> Exercise objective
Set down again, unchanged, only the lines of the listing between the line holding "You are a computer-use" and the line holding "coord(1610,100)", inclusive.

Entries taken from a collection
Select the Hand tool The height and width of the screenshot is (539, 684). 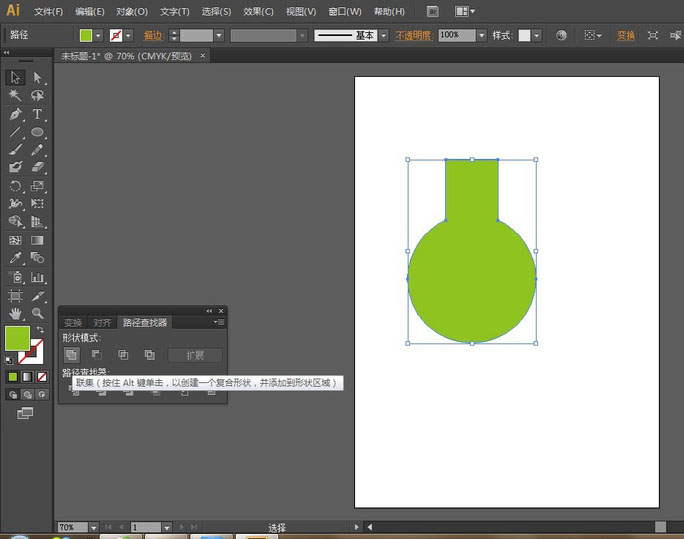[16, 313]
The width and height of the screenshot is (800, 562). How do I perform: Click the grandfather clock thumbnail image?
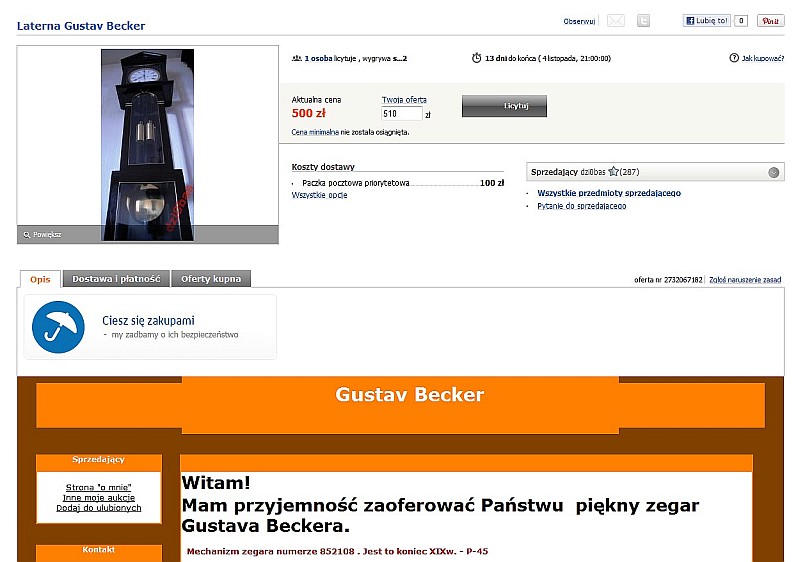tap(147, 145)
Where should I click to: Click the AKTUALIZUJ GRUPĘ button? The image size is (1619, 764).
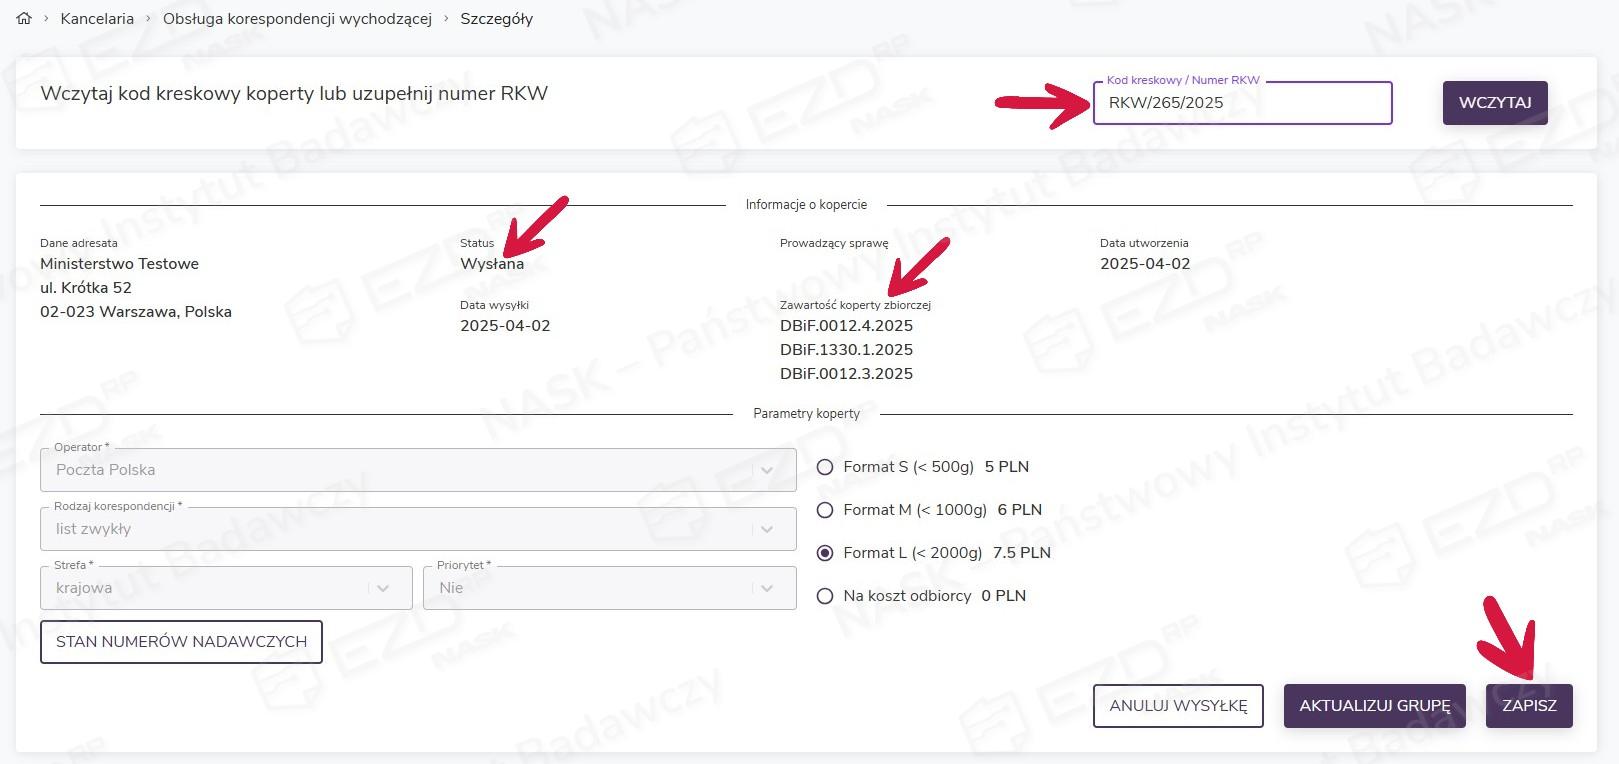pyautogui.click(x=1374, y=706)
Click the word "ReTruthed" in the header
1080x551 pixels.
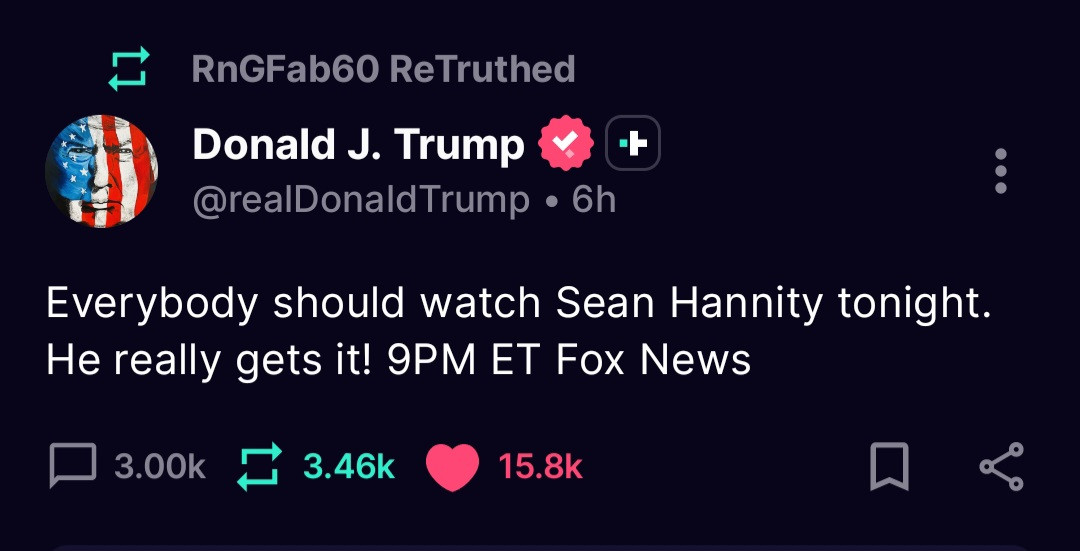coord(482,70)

---

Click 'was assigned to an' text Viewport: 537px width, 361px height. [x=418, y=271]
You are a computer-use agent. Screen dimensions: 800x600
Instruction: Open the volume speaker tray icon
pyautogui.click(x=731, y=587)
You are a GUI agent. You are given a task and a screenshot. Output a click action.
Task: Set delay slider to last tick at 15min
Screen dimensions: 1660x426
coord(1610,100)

> Complete output
You are a computer-use agent. Screen dimensions: 800x600
Instruction: Open the volume speaker tray icon
pyautogui.click(x=731, y=587)
You are a GUI agent. You are given a task and a screenshot. Output a click action.
Task: Set delay slider to last tick at 15min
Screen dimensions: 1660x426
coord(1610,100)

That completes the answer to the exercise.